I know it isn’t terrible pretty. It’s a bit of grimy iron set in the flagstones.
I was delighted by it.
I was. Don’t laugh.
But that got me thinking; what else had I been missing under my feet? Leaf imprints and detritus and bloodstains and fag packets, yes, but those are ephemeral. What else? Well, more manhole covers. So I walked around and I photographed a bunch of them. They come in a great variety of designs and patterns, and each one of them tells you a story. For example, here’s a little piece of history all on its own:
Can you remember when you last heard the word ‘telegraph’?
I can. It was a long time ago, when we still talked about phonelines as ‘telegraph wires’.

If you think about it, the word ‘telegraph’ is revealing in itself; it comes from the time when writing went down wires, rather than speech. Which, of course, it does again now…
There are some great stories there. Change. Communication. Confusion. Logistical failur
e. Families in chaos… all because of the arrival of the phone, or a telegram – or the non-arrival of the same.
But that’s not the point, either. This ugly bit of concrete is part of a huge story. One which I don’t know enough about – so I’ll try to find out, and then I may end up writing about it.
The story I was thinking of was the story of industry and industrialisation in Britain, which sounds drab (really drab), at least to me, because it was something we had to learn at school. Of course, the reality is that it underlies and wraps around just about the entire history of the world for the last two hundred years or more, so it’s got a bit more to offer than first appears. I mean, take India. The Jewel In The Crown, right? So… is there or was there a firm in India which made this cover?:
Not tremendously jewel-ish, I’ll grant you. Might just be the name of the foundry or something in Stockport. (Do they have foundries in Stockport? Where is Stockport? How did Stockport come to exist? Stories everywhere…)

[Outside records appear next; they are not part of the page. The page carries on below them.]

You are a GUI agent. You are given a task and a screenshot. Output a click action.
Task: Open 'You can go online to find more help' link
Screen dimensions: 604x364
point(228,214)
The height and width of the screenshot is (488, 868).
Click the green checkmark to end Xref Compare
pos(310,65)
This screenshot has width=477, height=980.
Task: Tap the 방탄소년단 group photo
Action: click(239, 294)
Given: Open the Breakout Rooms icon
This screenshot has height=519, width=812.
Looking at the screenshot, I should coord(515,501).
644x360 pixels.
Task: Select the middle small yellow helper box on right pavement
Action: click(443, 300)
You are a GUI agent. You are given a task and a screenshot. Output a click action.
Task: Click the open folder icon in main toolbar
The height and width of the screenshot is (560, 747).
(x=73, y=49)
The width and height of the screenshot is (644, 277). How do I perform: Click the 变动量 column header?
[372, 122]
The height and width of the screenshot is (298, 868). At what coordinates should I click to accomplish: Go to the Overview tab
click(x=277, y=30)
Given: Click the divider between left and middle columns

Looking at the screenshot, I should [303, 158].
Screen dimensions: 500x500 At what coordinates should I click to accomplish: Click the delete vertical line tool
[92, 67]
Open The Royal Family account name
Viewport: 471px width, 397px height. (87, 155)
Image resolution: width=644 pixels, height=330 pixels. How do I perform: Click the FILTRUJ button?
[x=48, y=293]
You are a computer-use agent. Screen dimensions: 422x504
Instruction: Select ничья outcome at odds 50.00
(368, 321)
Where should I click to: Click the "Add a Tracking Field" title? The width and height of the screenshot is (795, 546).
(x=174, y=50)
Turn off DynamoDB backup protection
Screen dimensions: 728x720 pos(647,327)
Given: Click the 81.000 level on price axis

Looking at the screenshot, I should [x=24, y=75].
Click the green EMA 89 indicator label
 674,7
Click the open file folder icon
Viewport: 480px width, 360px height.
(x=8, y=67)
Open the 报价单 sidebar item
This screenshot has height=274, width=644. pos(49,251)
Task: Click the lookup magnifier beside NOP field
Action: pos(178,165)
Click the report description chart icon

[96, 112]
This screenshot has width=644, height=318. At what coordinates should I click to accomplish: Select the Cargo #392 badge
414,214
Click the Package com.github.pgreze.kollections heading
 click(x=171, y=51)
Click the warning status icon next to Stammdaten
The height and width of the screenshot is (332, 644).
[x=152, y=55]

I haven’t looked on Google or anywhere else

to
find out. Not yet. I’m still churning it in my head. Maybe Stockport isn’t the answer. But maybe some sort of port is. Seaports – all kinds of ports – are fascinating places, mixing pots, dens of thieves, and borderlands. Always interesting.
Tell you what, though, these manhole covers are all the same. They’re humdrum.
Why doesn’t someone bring some design into these things? We’re all going to see them all the time (except that we don’t because we know they’re boring). Is that the idea – to make them too dull to notice, because what’s underneath is vulnerable and vital? Communications, utilities… maybe there’s a strategic obligation to look boring. Or maybe we just don’t really see the world very well.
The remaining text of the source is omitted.